▶

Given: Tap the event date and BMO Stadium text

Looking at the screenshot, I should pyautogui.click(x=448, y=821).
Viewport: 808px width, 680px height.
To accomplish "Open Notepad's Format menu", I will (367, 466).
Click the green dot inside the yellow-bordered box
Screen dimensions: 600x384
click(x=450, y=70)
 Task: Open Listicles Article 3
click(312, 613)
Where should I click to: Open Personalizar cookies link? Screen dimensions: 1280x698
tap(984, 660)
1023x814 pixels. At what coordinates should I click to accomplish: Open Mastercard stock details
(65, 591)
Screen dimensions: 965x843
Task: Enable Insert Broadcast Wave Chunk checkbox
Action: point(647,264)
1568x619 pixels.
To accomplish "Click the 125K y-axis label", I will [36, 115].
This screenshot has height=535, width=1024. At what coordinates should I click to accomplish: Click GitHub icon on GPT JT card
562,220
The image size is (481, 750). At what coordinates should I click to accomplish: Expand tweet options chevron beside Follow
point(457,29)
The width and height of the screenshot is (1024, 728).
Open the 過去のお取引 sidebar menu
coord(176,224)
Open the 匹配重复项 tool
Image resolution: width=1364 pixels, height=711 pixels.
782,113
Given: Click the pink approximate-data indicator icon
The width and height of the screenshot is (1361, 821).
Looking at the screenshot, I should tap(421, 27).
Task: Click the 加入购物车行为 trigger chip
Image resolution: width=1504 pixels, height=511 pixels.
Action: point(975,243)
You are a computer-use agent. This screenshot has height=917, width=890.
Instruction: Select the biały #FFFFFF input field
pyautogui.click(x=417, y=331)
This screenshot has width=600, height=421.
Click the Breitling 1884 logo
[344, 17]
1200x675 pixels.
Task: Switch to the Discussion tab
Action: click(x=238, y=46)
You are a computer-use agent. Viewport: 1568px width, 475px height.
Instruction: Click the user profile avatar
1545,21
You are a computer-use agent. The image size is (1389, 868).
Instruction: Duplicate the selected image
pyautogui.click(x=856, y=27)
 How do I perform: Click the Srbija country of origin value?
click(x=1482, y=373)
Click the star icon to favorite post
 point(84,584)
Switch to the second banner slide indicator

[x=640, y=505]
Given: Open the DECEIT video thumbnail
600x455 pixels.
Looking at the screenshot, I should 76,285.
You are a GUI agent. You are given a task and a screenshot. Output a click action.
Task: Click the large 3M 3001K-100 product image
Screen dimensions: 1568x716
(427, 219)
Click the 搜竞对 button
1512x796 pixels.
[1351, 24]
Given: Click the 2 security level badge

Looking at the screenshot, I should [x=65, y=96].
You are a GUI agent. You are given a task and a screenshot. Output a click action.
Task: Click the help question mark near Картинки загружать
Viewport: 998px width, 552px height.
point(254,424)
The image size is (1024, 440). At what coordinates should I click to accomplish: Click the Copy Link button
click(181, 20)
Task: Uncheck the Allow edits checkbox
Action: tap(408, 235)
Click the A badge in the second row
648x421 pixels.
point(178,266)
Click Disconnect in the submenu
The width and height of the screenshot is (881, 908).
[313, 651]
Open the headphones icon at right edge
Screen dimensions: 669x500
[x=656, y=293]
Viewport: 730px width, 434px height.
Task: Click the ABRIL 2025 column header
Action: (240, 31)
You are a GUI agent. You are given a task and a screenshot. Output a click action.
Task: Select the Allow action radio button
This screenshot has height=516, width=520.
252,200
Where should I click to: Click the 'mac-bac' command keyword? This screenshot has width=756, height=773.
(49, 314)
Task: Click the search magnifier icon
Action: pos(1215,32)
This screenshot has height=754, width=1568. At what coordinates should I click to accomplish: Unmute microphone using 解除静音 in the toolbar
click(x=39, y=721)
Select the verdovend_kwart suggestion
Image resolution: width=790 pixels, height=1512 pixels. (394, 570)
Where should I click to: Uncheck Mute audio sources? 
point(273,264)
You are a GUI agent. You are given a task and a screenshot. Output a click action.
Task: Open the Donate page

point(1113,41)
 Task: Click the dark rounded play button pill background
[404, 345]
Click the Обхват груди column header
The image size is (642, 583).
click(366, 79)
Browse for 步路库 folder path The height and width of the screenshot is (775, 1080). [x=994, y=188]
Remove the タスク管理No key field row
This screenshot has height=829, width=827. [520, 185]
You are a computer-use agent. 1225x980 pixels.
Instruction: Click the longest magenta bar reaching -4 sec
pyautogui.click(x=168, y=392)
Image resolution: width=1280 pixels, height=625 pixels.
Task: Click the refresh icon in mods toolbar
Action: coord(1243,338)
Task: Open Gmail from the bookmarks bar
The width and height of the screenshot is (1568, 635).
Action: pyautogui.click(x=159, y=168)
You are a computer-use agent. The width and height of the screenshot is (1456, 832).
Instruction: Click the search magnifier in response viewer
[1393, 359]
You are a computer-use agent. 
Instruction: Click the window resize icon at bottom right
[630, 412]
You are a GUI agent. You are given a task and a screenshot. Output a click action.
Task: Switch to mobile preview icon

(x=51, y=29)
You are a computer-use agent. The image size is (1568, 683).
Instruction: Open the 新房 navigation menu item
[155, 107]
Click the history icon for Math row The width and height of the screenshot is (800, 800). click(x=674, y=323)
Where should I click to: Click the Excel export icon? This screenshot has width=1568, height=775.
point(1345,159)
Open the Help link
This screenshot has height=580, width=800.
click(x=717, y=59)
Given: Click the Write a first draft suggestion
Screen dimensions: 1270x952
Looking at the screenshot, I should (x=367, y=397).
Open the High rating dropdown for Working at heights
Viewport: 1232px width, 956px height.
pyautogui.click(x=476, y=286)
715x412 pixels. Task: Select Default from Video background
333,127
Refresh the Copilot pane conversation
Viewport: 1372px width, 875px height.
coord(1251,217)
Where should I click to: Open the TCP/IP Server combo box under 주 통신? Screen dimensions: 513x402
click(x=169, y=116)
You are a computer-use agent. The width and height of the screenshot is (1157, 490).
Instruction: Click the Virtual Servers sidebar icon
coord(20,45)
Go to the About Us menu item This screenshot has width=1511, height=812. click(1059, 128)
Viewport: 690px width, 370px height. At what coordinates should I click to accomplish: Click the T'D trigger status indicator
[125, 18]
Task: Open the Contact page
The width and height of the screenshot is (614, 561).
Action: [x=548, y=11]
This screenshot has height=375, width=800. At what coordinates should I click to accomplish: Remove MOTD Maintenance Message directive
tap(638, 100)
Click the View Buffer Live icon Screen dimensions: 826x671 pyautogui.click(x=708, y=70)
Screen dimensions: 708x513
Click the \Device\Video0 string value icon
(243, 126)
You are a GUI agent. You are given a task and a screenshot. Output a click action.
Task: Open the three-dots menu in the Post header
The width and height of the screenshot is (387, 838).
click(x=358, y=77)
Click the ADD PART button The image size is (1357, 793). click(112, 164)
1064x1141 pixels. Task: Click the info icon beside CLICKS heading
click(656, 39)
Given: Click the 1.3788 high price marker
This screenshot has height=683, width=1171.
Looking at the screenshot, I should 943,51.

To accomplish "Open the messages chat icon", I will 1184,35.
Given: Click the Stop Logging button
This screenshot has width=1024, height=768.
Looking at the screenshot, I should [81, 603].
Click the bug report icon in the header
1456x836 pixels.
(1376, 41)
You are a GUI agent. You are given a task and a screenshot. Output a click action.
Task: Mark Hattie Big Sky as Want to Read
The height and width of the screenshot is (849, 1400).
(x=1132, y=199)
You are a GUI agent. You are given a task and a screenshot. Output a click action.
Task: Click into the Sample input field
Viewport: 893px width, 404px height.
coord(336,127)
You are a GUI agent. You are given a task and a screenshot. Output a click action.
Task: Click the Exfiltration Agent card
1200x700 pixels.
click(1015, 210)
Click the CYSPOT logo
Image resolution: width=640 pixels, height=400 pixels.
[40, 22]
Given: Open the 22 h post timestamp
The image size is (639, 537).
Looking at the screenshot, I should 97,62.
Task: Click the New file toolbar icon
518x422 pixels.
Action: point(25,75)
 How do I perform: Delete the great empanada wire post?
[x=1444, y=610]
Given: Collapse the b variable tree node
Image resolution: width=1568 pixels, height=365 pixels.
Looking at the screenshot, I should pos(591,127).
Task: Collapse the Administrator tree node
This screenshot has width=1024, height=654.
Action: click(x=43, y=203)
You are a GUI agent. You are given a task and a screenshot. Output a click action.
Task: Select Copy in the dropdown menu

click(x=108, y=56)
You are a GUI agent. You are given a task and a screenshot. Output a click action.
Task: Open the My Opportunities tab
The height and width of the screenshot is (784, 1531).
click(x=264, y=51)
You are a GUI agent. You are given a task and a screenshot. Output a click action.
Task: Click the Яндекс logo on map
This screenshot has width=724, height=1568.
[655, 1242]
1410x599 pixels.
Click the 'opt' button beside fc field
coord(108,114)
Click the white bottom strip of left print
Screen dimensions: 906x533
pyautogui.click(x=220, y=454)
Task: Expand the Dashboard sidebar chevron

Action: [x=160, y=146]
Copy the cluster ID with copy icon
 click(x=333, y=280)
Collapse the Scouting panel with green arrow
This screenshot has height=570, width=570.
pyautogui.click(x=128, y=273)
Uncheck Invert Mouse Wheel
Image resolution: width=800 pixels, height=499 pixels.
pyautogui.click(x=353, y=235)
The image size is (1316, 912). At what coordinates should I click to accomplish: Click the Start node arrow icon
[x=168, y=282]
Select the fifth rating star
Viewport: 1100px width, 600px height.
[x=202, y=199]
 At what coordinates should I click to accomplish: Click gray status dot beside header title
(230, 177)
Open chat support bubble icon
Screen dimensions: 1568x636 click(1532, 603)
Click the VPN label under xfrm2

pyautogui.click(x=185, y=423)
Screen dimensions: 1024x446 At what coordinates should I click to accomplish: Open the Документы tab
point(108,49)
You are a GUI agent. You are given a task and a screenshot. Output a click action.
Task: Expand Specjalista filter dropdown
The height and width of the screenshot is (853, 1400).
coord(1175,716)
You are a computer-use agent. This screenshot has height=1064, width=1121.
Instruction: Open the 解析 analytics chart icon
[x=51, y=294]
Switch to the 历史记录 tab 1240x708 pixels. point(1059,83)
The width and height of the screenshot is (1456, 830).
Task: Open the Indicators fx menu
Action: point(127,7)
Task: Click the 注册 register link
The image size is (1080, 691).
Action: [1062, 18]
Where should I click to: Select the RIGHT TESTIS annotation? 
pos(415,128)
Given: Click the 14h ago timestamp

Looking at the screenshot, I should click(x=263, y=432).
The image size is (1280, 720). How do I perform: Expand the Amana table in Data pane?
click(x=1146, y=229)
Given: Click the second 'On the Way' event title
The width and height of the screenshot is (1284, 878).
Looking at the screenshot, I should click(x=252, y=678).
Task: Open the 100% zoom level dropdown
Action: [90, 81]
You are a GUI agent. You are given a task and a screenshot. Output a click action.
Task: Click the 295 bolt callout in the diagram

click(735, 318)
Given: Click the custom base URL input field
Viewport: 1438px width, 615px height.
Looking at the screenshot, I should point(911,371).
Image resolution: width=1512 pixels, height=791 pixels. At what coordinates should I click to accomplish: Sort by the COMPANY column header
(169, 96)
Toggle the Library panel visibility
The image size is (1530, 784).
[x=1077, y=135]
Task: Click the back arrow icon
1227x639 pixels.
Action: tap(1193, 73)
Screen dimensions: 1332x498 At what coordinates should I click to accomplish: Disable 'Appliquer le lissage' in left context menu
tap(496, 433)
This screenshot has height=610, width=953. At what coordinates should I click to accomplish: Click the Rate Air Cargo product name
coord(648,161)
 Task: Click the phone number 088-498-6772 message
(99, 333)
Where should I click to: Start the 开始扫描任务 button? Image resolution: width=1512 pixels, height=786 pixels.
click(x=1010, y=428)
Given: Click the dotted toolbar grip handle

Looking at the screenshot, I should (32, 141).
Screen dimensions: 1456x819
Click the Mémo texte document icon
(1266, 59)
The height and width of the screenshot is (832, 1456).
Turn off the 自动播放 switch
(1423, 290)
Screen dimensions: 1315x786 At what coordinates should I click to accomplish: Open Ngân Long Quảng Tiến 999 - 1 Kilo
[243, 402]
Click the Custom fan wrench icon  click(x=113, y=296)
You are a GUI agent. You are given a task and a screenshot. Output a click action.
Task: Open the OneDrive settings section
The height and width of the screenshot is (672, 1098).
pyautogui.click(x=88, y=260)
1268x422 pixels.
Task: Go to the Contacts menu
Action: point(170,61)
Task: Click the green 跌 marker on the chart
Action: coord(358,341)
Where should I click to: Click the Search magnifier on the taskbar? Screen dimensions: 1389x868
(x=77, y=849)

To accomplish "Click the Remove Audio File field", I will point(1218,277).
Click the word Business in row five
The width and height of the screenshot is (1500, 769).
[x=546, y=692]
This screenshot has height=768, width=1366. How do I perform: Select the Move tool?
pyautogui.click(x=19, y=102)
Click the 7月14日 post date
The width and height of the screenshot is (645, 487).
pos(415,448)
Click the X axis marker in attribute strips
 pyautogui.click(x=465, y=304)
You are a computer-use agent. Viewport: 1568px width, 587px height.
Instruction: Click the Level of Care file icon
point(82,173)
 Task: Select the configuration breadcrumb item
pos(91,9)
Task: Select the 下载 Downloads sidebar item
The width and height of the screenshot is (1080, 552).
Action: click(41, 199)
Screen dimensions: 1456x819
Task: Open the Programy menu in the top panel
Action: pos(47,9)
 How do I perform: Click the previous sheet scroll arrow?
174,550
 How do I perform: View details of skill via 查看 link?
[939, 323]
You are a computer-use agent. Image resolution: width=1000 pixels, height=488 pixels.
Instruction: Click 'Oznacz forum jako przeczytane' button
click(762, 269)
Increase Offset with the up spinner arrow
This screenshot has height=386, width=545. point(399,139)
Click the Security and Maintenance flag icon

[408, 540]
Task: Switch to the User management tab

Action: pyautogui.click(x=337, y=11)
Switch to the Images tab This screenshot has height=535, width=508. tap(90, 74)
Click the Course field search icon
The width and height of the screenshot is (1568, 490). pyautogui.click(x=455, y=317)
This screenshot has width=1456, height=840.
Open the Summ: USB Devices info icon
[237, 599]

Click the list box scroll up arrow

◀

- _WHAT IS BEING ASKED_
Duplicate the rows above, from the first one through the line containing "tap(984, 660)", including both ends.

- _ANSWER FOR THIS EXERCISE_
Given: Tap the event date and BMO Stadium text

Looking at the screenshot, I should pyautogui.click(x=448, y=821).
Viewport: 808px width, 680px height.
To accomplish "Open Notepad's Format menu", I will (367, 466).
Click the green dot inside the yellow-bordered box
Screen dimensions: 600x384
click(x=450, y=70)
 Task: Open Listicles Article 3
click(312, 613)
Where should I click to: Open Personalizar cookies link? Screen dimensions: 1280x698
tap(984, 660)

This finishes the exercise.